News & Views item - October 2006

 

 

The Headline Reads "Skills Gap Hurts Technology Boom..." (October 19, 2006)

     On July 19, the Minister for Education, Science and Training, Julie Bishop in addressing the Sydney Institute referred to Australia suffering a likely short-fall of as much as 35% in its estimated requirement of 55,000 additional scientific professionals (just over 19,000 individuals) within six years. How to overcome the shortfall; is India an answer?

 

She suggested that she was dealing with the matter and went on to tell the Sydney Institute, "...CSIRO will increase its investment in its early to mid career researchers with an additional 40 new postdoctoral fellows and an additional 10 new CSIRO Science Leaders. The CSIRO Science Leader Scheme is directed to high performing scientists with between 5 and 10 years post-doctoral experience. This increased investment  will amount to $18.3 million over three years and provide important career  opportunities to Australian researchers."

 

No, CSIRO wasn't to get additional funding it would divert the funds in its current allocation to this initiative.

 

And earlier this month the Prime Minister, John Howard, announced that over four years $56 million would be allocated for 500 additional Commonwealth-supported places in engineering courses at Australian universities.

 

What was that figure for the estimated shortfall? No doubt about it "the country's in the very best of hands".

 

Of course one suggestion is that the short fall could/would in significant part be made up by immigration from India.

 

Well, will it?

 

Somini Sengupta recently filed a report to The New York Times from the Indian town of Tiruchengode in Tamil Nadu, population 80,000 and the cite of one of India's numerous technical colleges, this one founded by a local textile magnate.

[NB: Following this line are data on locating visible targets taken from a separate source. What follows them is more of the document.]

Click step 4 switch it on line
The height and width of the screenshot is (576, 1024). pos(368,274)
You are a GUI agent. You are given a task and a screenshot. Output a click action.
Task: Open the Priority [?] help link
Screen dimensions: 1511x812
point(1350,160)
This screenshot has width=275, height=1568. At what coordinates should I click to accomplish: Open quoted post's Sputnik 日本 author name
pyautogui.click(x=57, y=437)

As its technology companies soar to the outsourcing skies, India is bumping up against an improbable challenge. In a country once regarded as a bottomless well of low-cost, ready-to-work, English-speaking engineers, a shortage looms.

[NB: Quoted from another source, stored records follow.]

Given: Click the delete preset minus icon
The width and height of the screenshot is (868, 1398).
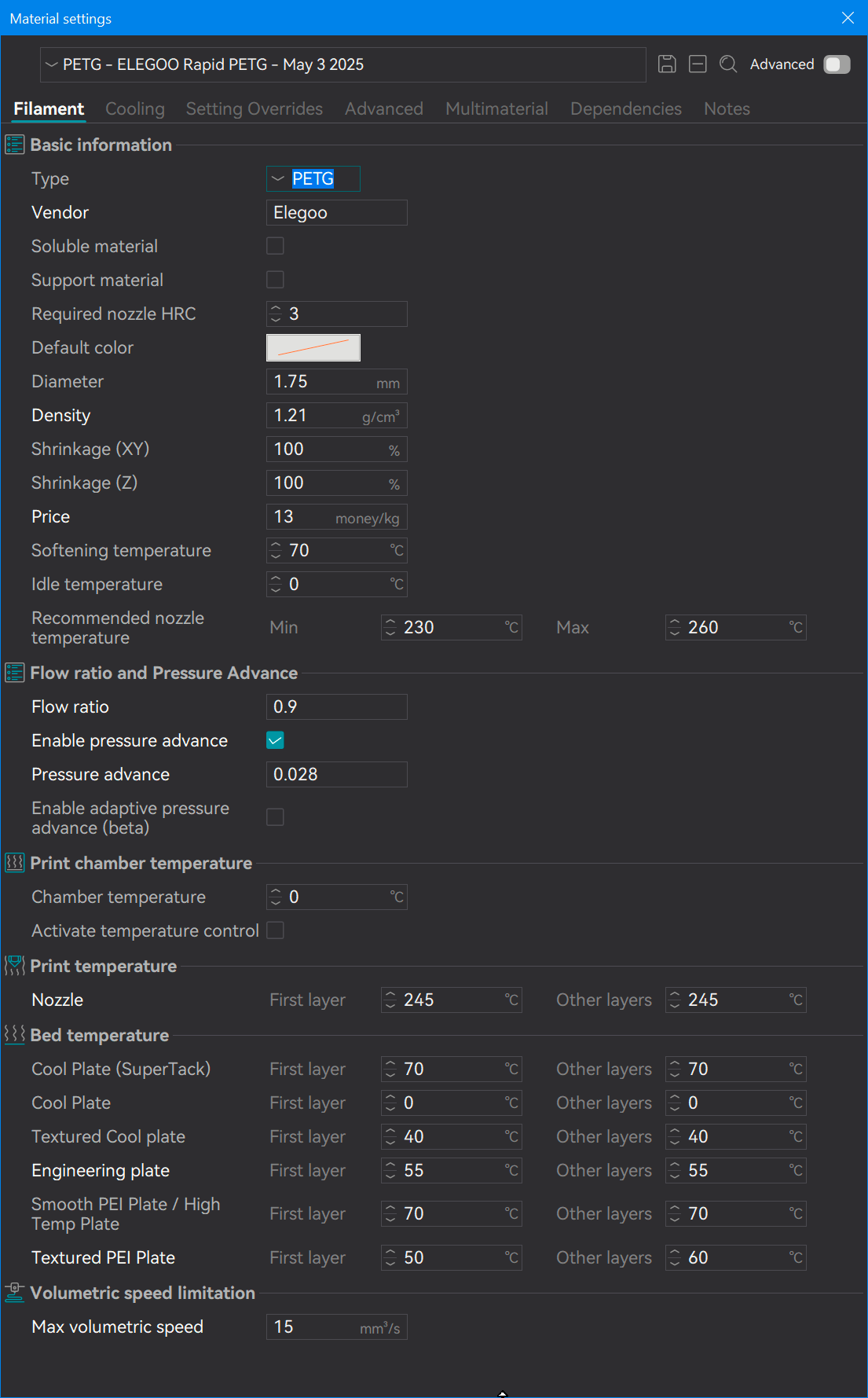Looking at the screenshot, I should (x=698, y=64).
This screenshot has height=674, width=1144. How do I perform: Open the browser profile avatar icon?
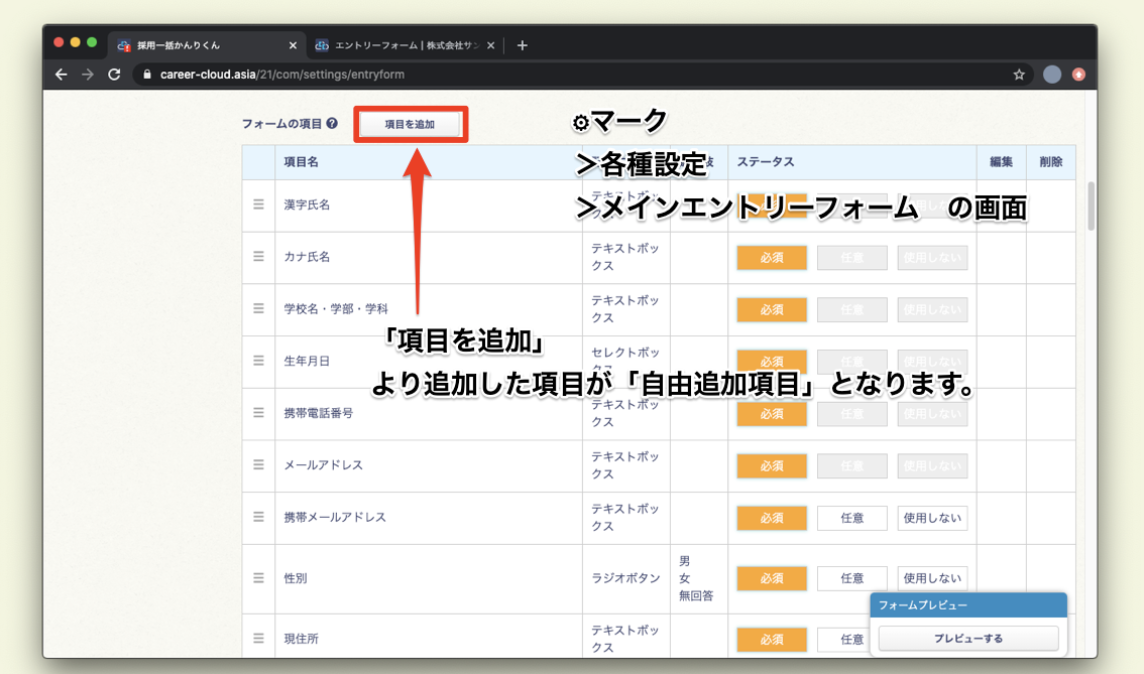(x=1052, y=74)
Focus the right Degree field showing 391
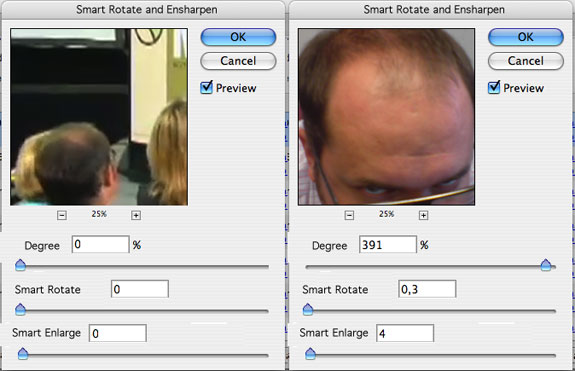Screen dimensions: 575x371 click(x=388, y=245)
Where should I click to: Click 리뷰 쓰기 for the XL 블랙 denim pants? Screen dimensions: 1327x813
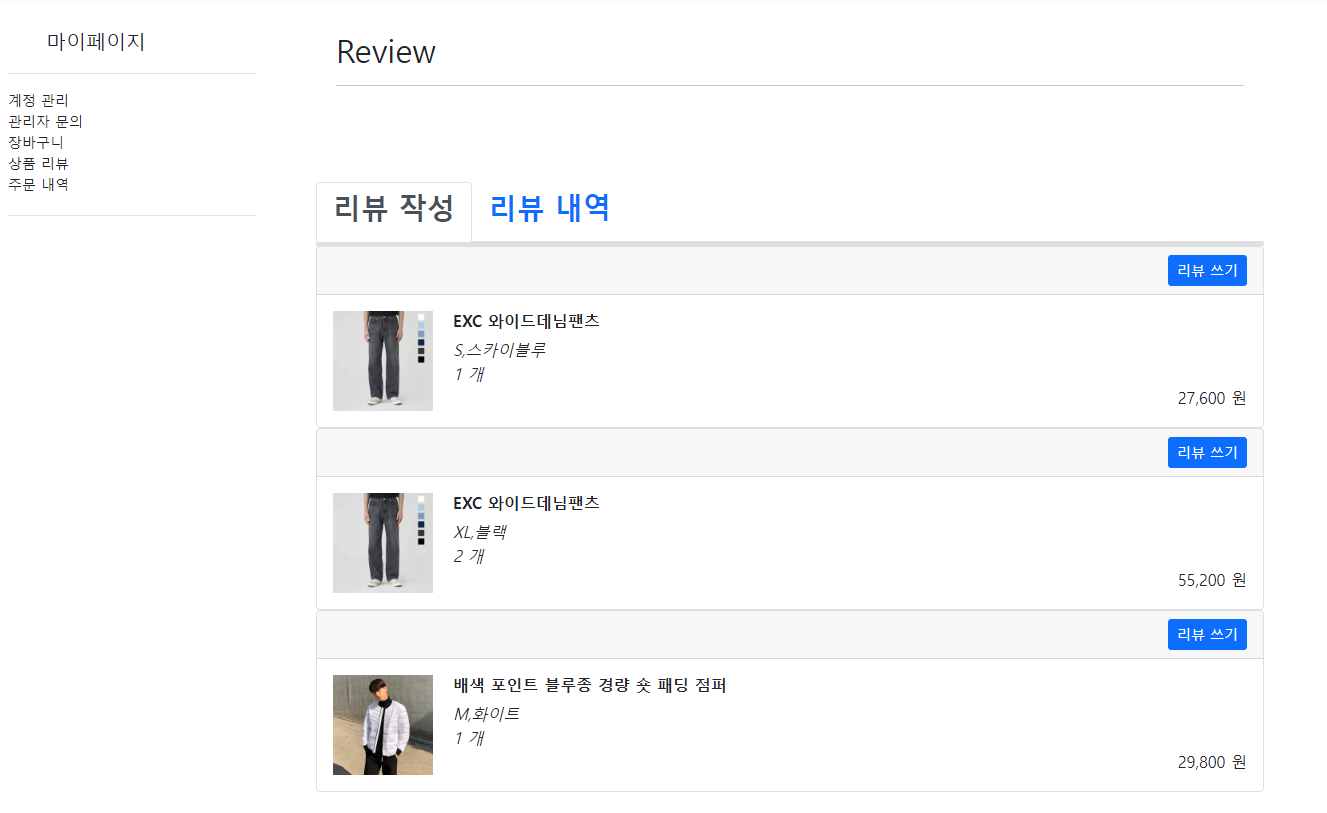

Ms Sengupta had accompanied a four man team from India’s largest software company, Tata Consultancy Services. The company "plans to add 30,000 people to its current work force of 72,000. So it was that on a recent afternoon the team roamed the halls of In the end, the Rangasamy college... with the goals of selecting its next generation of software programmers and assessing how, in the short term, the company could help the college churn out more of what it needed. 'These are the guys who are going to write my Windows 2010,' as one of the recruiters put it."

 

And the nub of the problem is while India still produces plenty of engineers, nearly 400,000 a year at last count, their competence is the issue in that "a study commissioned by a trade group, the National Association of Software and Service Companies, or Nasscom, found only one in four engineering graduates to be employable. The rest were deficient in the required technical skills, fluency in English or ability to work in a team or deliver basic oral presentations."

 

In fact "Nasscom, which [also] helps companies wanting to outsource find workers, forecasts a shortage of 500,000 professional employees in the technology sector by 2010.

 

Unfortunately Tata Consultancy Services' representatives decided in the end, that Rangasamy college did not fit the company’s bill. The team found deficiencies in the way basic subjects were taught and deemed the students to be average.

 

So much for importing engineers and "scientific professionals" from India.

 

Now you might think that the Federal Government is going to significantly beef up the output of local talent. Well ,perhaps, but if Monash University is an indicator it doesn't appear all that likely. Its IT faculty has shed something like 150 staff in the last two years.  And this is the area that Communications Minister Senator Helen Coonan is touting as the driver of increased productivity in Australia for the coming decade.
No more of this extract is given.